**Extracted entries**
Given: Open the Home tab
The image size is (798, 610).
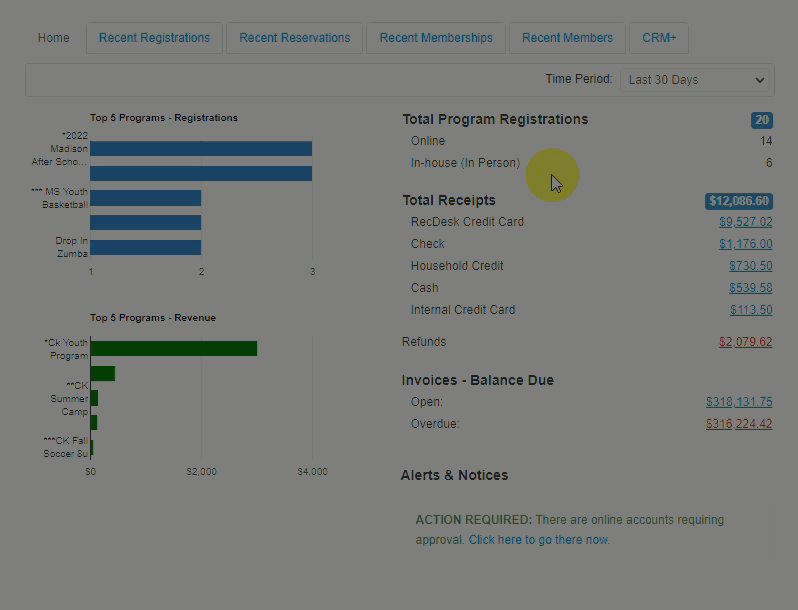Looking at the screenshot, I should point(54,38).
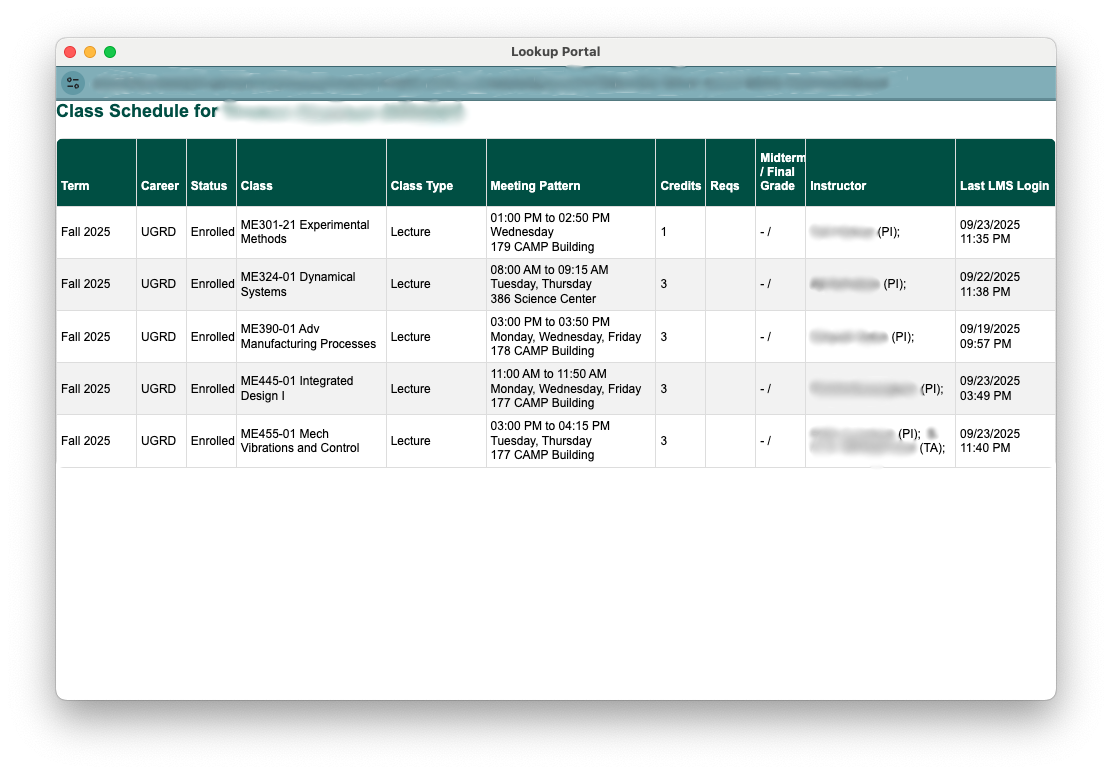Sort the table by the Career column header
Viewport: 1112px width, 774px height.
coord(160,185)
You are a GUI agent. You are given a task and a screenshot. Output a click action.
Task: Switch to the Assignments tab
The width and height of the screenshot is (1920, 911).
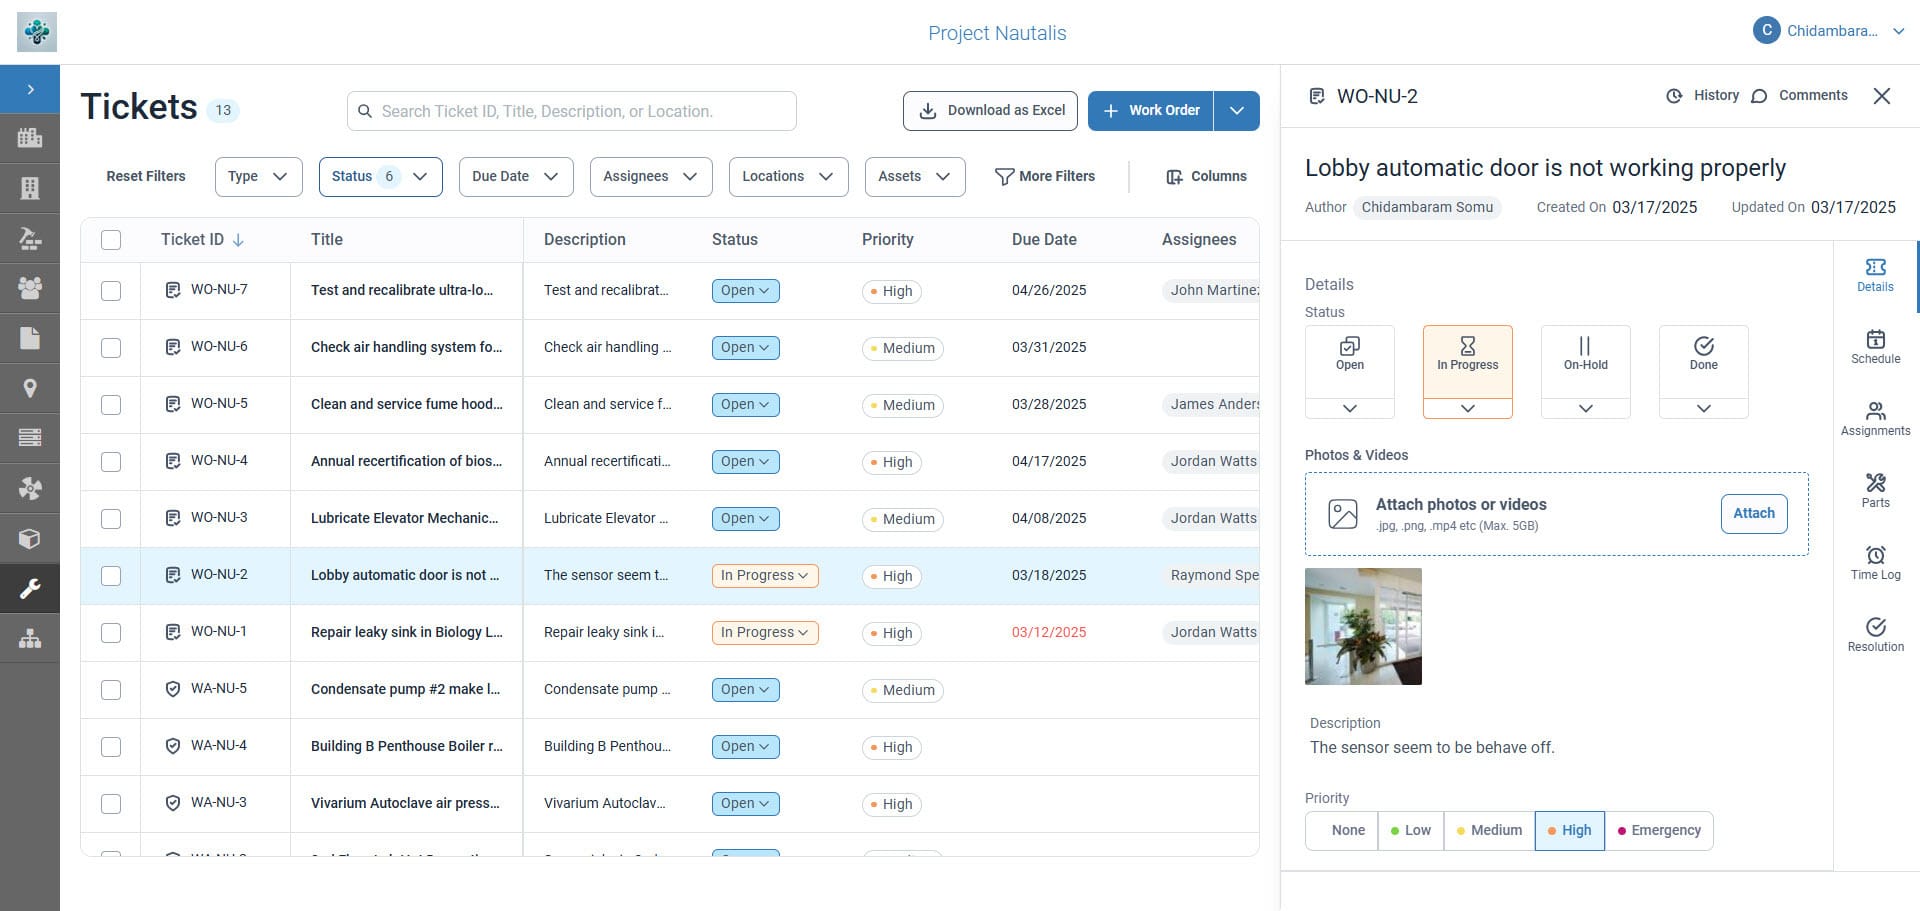[1875, 418]
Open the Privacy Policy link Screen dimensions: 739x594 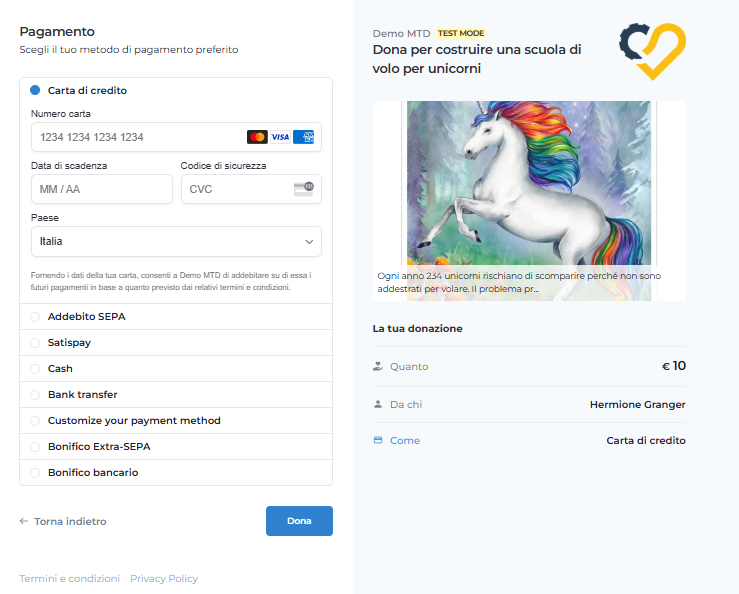pos(164,578)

**Exercise brief**
Here the job is to copy the stretch of records from the line containing "The image size is (798, 610)." through the line containing "You are a GUI", word for word. Leave every picture out.

**The answer**
The image size is (798, 610).
Looking at the screenshot, I should point(54,38).
Sort the table by the Career column header
Viewport: 1112px width, 774px height.
coord(160,185)
You are a GUI agent. You are given a task and a screenshot. Output a click action.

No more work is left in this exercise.